In the coffin thief story, how did the thief explain always being tired during the day?

## EXTRACT TO READ
-- Start --

Have you heard the story of the coffin thief? I bet you have, but I wonder if yours is the same version as mine. Chinese whispers effect and all that. There was, once upon a time, a conniving thief who decided to take advantage of this jinni nonsense in Mombasa. He became a thief – a coffin thief no less. He would watch funeral processions that looked like ‘money’, and plot to steal the coffin at night. At night he would dig out the grave, steal the coffin and rebury the dearly departed without a coffin. In the morning he would be so exhausted and when asked why he was always so tired during the day, he claimed that someone jinnilised him so that in his sleep he worked as a slave. However, his luck was about to run out one night: after redigging a body, stealing the coffin and reburying the dead, he heaved the heavy coffin on his head and made his way out of there.

Suddenly he heard rapid footsteps and a flash light danced behind him.
“Stop!” Someone bellowed. The coffin thief was rooted to the spot. “Oh crap!”
He turned to face the spotlight.
“Who’s there?” He asked meekly feigning an eerie voice.
“This is the police! What the hell are you doing? Put that coffin down!”
The thief had seconds to think of a reasonable explanation. He didn’t put the coffin down.

-- End --

## SUPPLIED DATA
-- Start --

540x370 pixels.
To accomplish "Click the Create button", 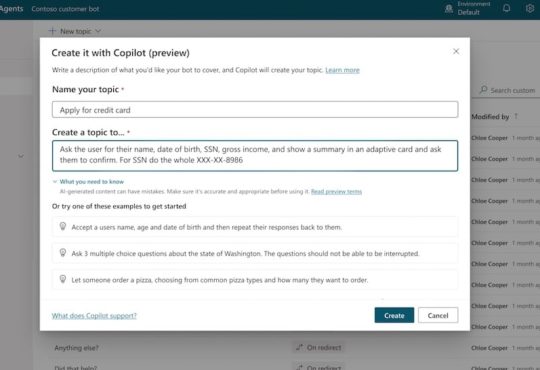I will [x=394, y=315].
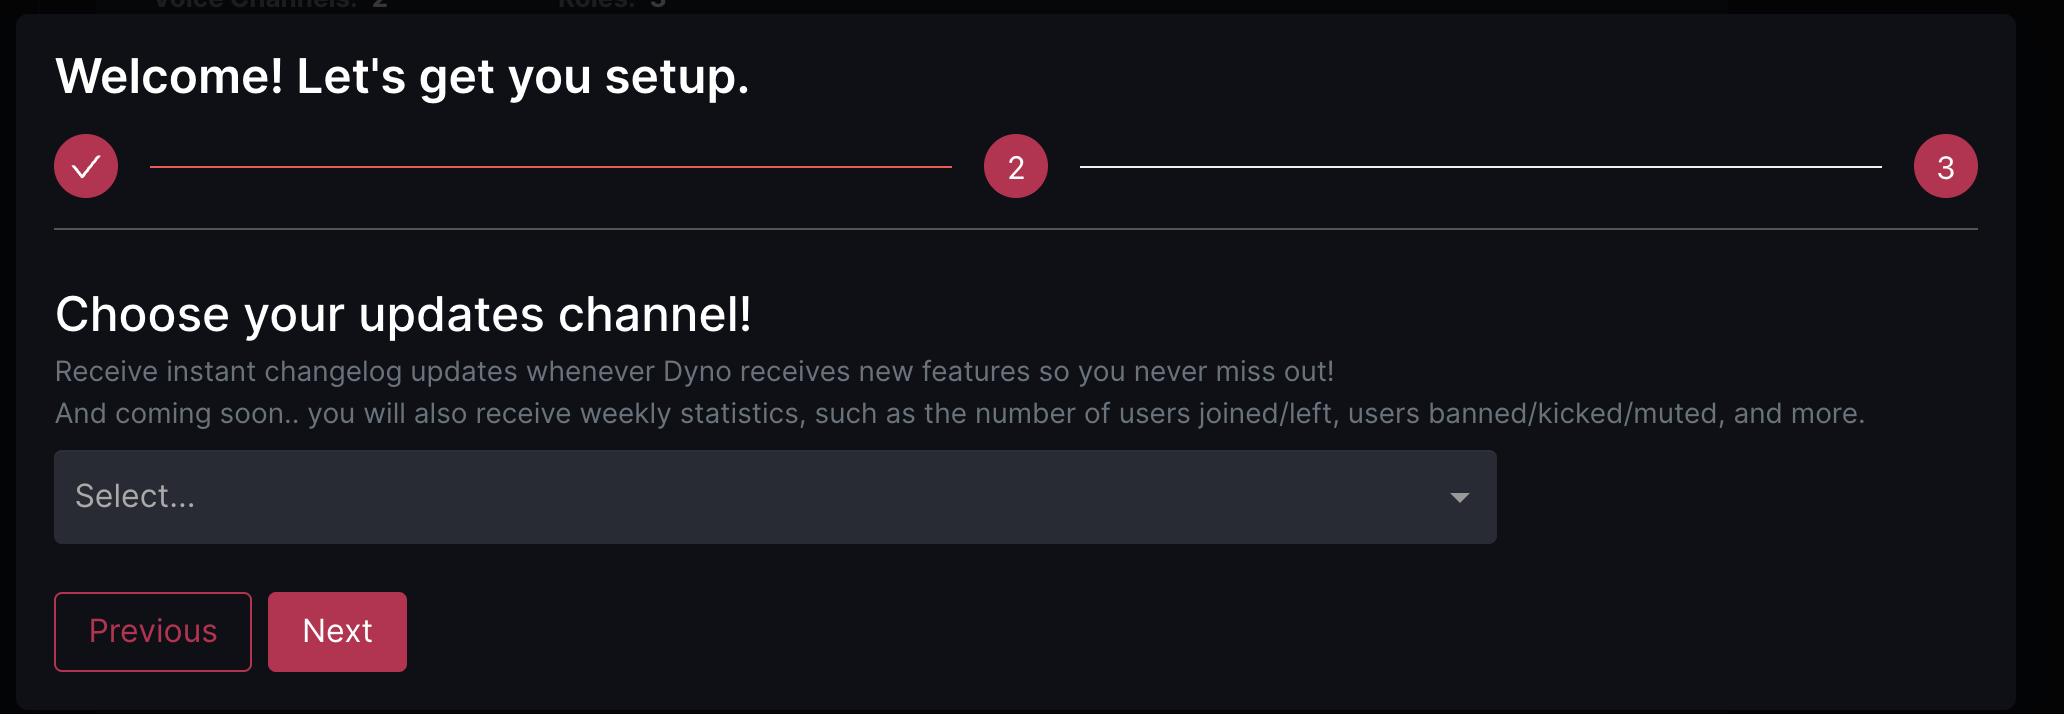Click the number 3 in the stepper
The height and width of the screenshot is (714, 2064).
pyautogui.click(x=1946, y=168)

-- End --

## RESULT OF THE TASK
He claimed someone had jinnilised him, so he worked as a slave in his sleep.